Evaluation of Minimal Hepatic Encephalopathy in Patients With Cirrhosis and Portal Hypertension (Evencipor)
Primary Purpose
Cirrhosis, Portal Hypertension
Status
Recruiting
Phase
Not Applicable
Locations
France
Study Type
Interventional
Intervention
Assessment of Minimal hepatic encephalopathy (MHE)
Sponsored by
About this trial
This is an interventional prevention trial for Cirrhosis focused on measuring cirrhosis, portal hypertension, minimal hepatic encephalopathy, spontaneous portosystemic shunts, sarcopenia, myosteatosis
Eligibility Criteria
Inclusion Criteria:
- Patient with cirrhosis and portal hypertension older than 18 old
- Patient who underwent a CT scan or MRI in the last 3 months
- The Mini-Mental State (MMS) test >25.
- Patient capable of receiving and understanding information relating to the study and of giving his written informed consent.
- Patient affiliated to the French social security system
Exclusion Criteria:
- Cirrhotic patient with overt HE or history of persistent or recurrent HE.
- Hepatocellular carcinoma beyond Milan criteria.
- Portal vein thrombosis.
- Previous transjugular intrahepatic portosystemic shunt (TIPS) or surgical shunt.
- Presence of neurological or psychiatric disorder.
- Patient with treatment by benzodiazepines or opioid substitution.
- Pregnant or nursing women
- Patient in exclusion period of a previous study
- Patient under guardianship, trusteeship or the protection of justice or incapable of giving their own informed consent
Sites / Locations
- Service d'Hépato-Gastroentérologie, Hôpitaux Civils
- Service d'Hépato-gastroentérologie, NHCRecruiting
Arms of the Study
Arm 1
Arm Type
Experimental
Arm Label
Patients with compensated cirrhosis and portal hypertension
Arm Description
Outcomes
Primary Outcome Measures
Evaluation of MHE in patients with cirrhosis and portal hypertension by serum ammonia analysis
The serum ammonia analysis measures the level of ammonia in the blood, expressed in micromoles per liter. Average values in venous blood are between 11,2 and 48,2 micromoles per liter.

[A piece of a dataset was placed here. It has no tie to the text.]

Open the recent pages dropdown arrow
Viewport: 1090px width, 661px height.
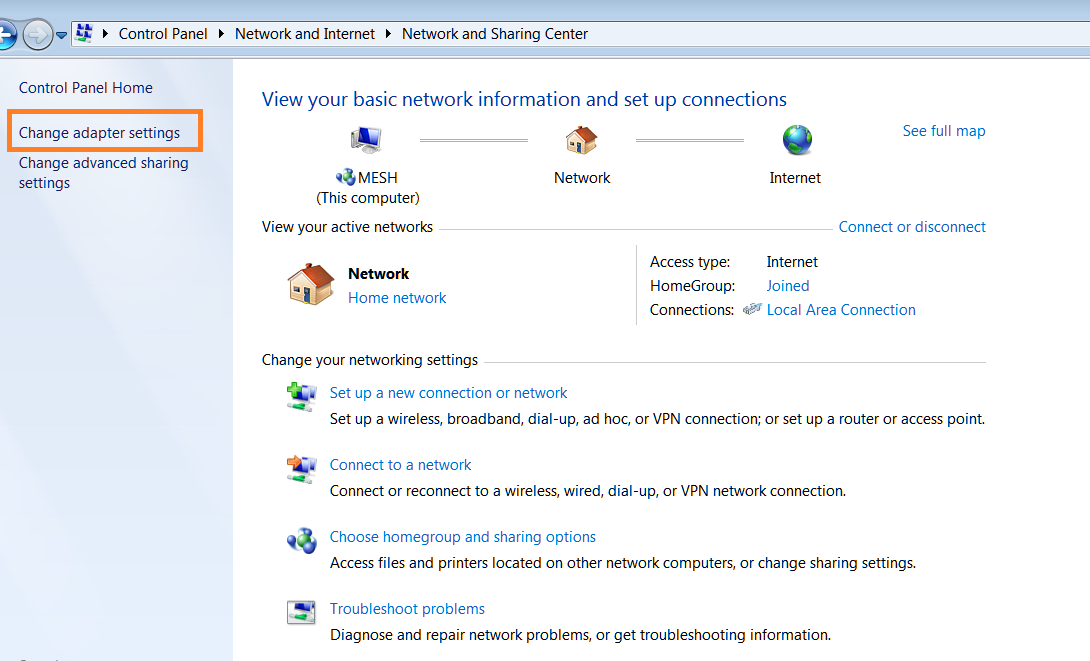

Evaluation of MHE in patients with cirrhosis and portal hypertension by the psychometric hepatic encephalopathy score (PHES)
The psychometric hepatic encephalopathy score (PHES) is composed of five tests, number connection test-A (NCT-A), number connection test-B (NCT-B), serial dotting test (SDT), line tracing test (LTT) and digit symbol test (DST). The results of the NCT-A, NCT-B, and SDT were measured as seconds, including the time needed to correct any errors, and the result of DST was measured as points. The results of the LTT were measured as both the time needed to complete the test (LTTt, seconds) and as the error score (LTTe), LTT = (1 + LTTe/100) × LTTt. Accordingly, a higher result of DST equals better performance, and lower results on the other tests equal better performance.

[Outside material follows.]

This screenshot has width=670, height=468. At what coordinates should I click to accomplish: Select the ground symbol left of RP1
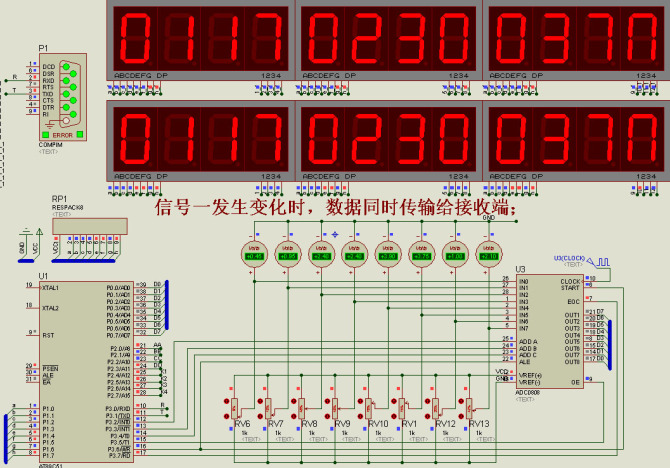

The final score of PHES is generated from the sum of the scores of five tests, which ranged between +5 and -15. The result of the PHES is expressed in number of standard deviations (SD) from a population matched on age and level of education. A threshold (- 4DS) defines the EHM according to current recommendations.
Evaluation of MHE in patients with cirrhosis and portal hypertension by the animal naming test (ANT)

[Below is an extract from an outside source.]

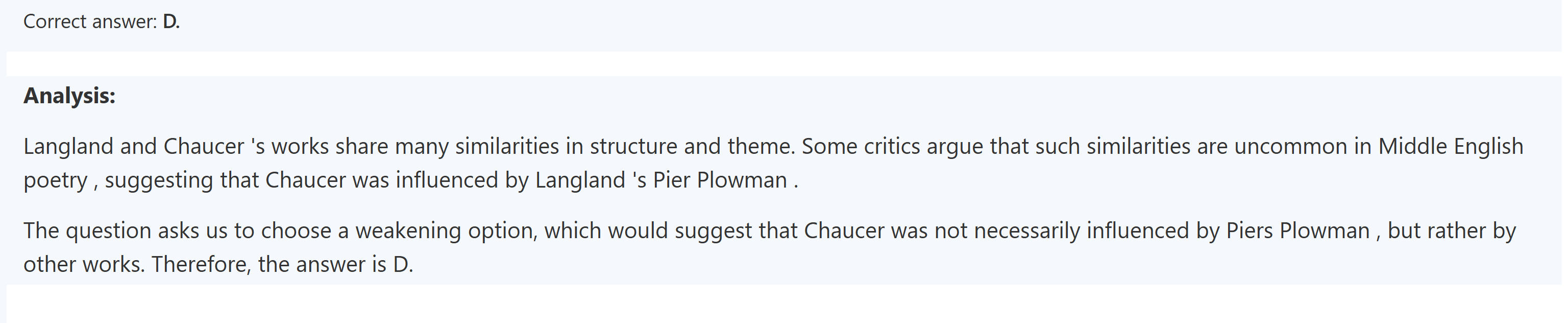Click the words "but rather by"
Viewport: 1568px width, 323px height.
[1451, 231]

The animal naming test (ANT) is an analysis of semantic fluency consisting of saying as many animal names as possible within one minute. The French recommendations developed by the French Association for The Liver Study (AFEF) suggests a limit of 20 animal names in 1 min. Below, the existence of MHE is likely.
Secondary Outcome Measures
Evaluation of the correlation between MHE and portal hypertension by the mean of blood test and abdominal imaging
Portal hypertension will be qualitatively assessed (presence/absence) by blood tests (Plaquettes < 150 000 /mm3) and abdominal imaging (contrast-enhanced abdominal computed tomography (CT) or abdominal magnetic resonance imaging (MRI))
Evaluation of the correlation between MHE and splenic congestion by elastography
Splenic congestion will be qualitatively assessed (presence/absence) by splenic elastography (≥ 52 kPa)
Evaluation of the correlation between MHE and liver fibrosis by elastography
Liver fibrosis will be qualitatively assessed (presence/absence) by liver transient elastography (fibroscan > 14 kPa)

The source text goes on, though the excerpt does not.